|Title: Indexing Moving Objects for Predictive Spatio-Temporal Queries|
|Speaker: Xiaofeng Xu of Emory University|
|Contact: Xiaofeng Xu, email@example.com|
|Date: 2016-01-28 at 2:30PM|
The rapid development of positioning techniques has enabled information to be widely collected on continuously moving objects, such as vehicles and mobile device users. Since moving object data is large and updates frequently, database systems supporting massive updates and predictive spatio-temporal queries are essential for modern location-based services. Traditional spatial accessing or indexing mechanisms barely consider velocity information of the objects to improve query performance. In this dissertation, I present novel approaches that augment existing tree-based and grid-based indexes for moving object databases with velocity information and prove that these approaches can significantly improve query performance with comparable update performance in both in-disk and in-memory scenarios.. Predictive range query, which retrieves objects in a certain spatial region at some future time, is the most motivating type of spatio-temporal queries in real world location-based services.
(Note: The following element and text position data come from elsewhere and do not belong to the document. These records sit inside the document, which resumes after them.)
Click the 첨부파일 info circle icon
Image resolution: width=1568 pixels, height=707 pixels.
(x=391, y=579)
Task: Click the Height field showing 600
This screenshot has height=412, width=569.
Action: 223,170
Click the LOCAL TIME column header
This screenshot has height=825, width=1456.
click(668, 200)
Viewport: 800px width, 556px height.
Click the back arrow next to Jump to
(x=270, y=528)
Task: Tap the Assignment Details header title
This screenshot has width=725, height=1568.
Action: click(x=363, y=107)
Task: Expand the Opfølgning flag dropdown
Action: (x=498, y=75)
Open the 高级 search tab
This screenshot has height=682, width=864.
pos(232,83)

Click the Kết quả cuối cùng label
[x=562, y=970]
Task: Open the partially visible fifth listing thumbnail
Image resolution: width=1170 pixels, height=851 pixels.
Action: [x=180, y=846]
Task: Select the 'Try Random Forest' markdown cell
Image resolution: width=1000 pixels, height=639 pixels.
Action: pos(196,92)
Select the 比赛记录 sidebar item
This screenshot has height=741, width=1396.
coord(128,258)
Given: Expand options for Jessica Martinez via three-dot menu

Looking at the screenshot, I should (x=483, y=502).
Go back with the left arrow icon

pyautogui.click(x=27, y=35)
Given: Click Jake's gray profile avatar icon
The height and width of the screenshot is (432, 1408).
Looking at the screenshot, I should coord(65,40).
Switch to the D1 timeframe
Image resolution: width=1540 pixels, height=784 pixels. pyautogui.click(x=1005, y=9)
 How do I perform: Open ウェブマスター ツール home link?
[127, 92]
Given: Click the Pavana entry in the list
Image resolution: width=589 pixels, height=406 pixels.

Different from predicting future location of a single moving object, performing predictive range queries over large moving object databases incurs much heavier computational burden, which makes efficiency as important as accuracy for real-time spatio-temporal enquiries. Motion functions, which predict future object locations based on some analytic functions, can efficiently process short-term predictive range queries, since they can be seamlessly embedded into existing indexing mechanisms. However, motion functions cannot perform long-term predictions since motions of the moving objects might change over time. Other prediction functions such as trajectory patterns and statistical graphic models are more accurate but less efficient. In this dissertation, I also present a pruning mechanism that improve the performance for long-term predictive range queries based on (high-order) Markov chain models learned from historical trajectories. The key to our approach is to devise compressed representations for sparse multi-dimensional matrices, and leverage efficient algorithms for matrix computations. We conduct experiments on both simulated and real world datasets to demonstrate that our methods gain significant improvements over other existing methods.